> TASK DIRECTIONS
Filter the entries, keeping every line with the word "will".

> EXTRACTED MATERIAL
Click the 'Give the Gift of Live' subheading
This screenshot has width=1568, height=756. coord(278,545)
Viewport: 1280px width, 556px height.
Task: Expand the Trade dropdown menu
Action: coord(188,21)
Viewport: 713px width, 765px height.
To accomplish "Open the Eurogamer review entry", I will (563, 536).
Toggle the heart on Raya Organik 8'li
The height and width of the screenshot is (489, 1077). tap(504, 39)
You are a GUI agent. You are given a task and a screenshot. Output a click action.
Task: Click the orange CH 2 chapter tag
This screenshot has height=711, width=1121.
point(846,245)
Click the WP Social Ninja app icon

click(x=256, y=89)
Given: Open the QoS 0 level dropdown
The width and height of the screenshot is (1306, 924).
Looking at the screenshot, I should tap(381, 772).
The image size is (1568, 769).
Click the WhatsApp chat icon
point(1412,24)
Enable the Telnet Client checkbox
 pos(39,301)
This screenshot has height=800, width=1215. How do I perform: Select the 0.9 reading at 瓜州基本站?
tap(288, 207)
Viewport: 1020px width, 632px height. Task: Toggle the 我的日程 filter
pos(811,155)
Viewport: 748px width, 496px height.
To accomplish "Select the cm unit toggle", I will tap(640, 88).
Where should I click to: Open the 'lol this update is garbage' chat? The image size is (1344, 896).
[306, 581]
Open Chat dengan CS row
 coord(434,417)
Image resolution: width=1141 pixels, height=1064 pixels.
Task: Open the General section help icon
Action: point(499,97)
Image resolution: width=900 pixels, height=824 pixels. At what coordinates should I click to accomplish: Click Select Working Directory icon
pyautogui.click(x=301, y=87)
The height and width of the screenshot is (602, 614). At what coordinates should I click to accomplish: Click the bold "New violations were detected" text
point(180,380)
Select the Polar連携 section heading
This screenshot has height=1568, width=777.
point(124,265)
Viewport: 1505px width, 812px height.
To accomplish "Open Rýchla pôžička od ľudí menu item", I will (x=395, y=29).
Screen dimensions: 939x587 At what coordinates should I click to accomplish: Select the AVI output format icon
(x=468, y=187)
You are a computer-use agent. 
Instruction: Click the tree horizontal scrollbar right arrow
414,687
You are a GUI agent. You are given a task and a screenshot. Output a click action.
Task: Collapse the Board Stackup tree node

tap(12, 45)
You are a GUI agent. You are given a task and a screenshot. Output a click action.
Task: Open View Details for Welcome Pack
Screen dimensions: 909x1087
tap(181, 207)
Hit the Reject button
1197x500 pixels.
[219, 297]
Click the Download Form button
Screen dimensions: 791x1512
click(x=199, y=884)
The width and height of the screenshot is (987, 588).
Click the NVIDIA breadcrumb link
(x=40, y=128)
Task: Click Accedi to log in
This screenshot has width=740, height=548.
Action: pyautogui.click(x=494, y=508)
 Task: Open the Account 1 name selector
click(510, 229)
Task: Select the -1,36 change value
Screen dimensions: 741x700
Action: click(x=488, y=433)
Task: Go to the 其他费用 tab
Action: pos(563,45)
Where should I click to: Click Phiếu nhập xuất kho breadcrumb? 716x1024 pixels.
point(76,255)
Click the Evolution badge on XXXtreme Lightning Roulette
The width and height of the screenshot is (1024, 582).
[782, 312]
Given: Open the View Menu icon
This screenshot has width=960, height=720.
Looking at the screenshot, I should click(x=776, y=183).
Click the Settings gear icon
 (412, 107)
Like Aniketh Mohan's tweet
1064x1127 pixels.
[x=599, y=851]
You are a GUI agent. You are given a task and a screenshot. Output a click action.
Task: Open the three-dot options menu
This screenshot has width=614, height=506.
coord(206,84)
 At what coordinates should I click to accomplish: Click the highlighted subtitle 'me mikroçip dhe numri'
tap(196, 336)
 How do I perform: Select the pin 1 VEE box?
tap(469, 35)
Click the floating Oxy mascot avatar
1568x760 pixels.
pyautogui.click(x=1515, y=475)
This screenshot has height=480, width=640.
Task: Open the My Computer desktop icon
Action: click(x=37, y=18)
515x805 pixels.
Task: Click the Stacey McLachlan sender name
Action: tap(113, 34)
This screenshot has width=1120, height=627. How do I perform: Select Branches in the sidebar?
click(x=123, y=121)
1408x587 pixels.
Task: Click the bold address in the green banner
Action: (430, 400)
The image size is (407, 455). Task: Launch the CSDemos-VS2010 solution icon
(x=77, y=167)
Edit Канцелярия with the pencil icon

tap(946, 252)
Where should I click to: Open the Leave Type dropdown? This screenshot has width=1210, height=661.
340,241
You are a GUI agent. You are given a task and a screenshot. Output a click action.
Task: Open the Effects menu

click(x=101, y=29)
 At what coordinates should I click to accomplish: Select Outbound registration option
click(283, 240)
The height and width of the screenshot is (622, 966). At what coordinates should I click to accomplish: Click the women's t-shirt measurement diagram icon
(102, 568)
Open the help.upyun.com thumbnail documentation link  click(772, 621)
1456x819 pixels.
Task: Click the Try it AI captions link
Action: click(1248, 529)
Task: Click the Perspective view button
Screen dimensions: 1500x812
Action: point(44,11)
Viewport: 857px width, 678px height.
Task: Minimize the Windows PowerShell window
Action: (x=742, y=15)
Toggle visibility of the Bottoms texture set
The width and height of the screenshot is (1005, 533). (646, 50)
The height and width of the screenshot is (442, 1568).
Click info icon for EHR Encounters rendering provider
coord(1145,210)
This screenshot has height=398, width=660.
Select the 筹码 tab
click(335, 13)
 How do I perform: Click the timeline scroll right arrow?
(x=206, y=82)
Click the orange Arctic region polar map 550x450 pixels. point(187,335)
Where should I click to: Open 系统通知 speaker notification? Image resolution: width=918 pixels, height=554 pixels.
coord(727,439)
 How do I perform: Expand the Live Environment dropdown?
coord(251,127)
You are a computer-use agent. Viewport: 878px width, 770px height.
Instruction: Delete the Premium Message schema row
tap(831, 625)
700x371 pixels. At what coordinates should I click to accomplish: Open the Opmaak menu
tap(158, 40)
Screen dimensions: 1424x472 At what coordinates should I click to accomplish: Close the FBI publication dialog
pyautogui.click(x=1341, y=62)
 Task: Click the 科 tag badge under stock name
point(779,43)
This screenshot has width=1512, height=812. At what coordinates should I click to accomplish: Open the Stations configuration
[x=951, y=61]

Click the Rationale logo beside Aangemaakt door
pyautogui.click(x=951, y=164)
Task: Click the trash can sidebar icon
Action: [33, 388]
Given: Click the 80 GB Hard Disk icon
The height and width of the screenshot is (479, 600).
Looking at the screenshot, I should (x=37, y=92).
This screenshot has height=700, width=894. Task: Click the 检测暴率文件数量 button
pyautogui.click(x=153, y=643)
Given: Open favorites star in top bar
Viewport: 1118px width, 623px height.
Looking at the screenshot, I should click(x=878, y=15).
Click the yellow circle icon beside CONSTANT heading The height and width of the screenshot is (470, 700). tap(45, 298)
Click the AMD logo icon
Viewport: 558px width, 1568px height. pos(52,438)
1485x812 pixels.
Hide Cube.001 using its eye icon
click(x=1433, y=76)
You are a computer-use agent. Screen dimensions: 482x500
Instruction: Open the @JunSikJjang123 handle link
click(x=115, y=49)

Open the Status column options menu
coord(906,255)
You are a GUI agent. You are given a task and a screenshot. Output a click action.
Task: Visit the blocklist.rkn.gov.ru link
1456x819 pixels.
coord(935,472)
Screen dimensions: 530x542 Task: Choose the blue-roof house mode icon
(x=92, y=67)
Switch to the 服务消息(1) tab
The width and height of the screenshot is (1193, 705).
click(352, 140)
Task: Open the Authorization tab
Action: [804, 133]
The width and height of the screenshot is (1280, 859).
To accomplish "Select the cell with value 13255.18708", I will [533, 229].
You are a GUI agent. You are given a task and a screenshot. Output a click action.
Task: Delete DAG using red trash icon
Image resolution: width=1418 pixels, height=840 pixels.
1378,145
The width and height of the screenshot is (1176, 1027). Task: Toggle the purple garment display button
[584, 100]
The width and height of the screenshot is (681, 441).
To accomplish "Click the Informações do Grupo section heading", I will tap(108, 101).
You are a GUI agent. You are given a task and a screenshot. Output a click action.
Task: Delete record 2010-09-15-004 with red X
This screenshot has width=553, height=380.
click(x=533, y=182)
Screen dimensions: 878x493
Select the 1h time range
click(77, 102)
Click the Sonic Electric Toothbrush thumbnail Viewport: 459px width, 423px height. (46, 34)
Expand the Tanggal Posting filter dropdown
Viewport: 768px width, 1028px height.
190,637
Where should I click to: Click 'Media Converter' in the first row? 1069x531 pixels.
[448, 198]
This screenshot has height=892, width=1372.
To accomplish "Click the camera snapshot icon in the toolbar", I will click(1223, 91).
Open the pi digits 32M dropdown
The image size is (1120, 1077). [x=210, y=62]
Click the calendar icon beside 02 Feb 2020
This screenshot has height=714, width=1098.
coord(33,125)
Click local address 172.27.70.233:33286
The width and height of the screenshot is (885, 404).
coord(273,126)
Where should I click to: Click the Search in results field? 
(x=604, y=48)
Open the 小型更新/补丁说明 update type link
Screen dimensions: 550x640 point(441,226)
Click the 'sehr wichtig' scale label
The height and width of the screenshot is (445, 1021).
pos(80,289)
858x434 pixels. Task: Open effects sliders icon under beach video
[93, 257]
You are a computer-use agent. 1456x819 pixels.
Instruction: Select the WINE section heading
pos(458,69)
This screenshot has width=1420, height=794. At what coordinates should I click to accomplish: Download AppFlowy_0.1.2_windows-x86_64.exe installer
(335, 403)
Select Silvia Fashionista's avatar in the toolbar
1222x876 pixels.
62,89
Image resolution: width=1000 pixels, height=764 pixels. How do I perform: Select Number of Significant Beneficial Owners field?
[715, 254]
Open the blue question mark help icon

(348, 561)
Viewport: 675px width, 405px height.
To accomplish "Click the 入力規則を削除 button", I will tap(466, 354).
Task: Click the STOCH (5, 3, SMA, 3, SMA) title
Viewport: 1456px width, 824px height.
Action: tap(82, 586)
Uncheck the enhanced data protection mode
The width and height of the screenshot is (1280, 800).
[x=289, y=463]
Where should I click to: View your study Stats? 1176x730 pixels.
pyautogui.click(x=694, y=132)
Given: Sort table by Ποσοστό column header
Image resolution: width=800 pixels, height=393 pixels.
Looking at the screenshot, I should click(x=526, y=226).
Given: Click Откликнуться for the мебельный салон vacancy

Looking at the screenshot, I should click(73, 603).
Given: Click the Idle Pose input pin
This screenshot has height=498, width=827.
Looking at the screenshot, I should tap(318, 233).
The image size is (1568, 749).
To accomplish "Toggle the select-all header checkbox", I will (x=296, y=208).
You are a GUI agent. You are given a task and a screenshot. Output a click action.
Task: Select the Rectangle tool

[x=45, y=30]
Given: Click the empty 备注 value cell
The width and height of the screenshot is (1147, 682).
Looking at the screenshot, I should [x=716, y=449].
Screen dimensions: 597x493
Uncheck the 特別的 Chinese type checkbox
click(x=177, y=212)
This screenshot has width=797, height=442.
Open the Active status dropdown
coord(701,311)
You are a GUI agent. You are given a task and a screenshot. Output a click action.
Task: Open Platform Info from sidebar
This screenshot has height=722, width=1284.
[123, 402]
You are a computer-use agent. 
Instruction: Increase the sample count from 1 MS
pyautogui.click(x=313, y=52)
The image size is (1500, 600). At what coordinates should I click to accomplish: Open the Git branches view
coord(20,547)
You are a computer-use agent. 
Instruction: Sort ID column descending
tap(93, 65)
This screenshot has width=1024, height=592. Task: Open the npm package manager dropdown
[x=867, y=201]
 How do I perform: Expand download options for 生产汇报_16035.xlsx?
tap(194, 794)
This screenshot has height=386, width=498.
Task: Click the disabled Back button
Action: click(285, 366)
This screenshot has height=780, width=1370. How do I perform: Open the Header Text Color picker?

> OUTPUT OF THE TASK
To accomplish "Open the Eurogamer review entry", I will (563, 536).
To accomplish "Select the cm unit toggle", I will tap(640, 88).
To accomplish "Open Rýchla pôžička od ľudí menu item", I will (x=395, y=29).
To accomplish "Select the cell with value 13255.18708", I will [533, 229].
To accomplish "Click the Informações do Grupo section heading", I will tap(108, 101).
To accomplish "Click the camera snapshot icon in the toolbar", I will click(1223, 91).
To accomplish "Click the 入力規則を削除 button", I will tap(466, 354).
To accomplish "Toggle the select-all header checkbox", I will (x=296, y=208).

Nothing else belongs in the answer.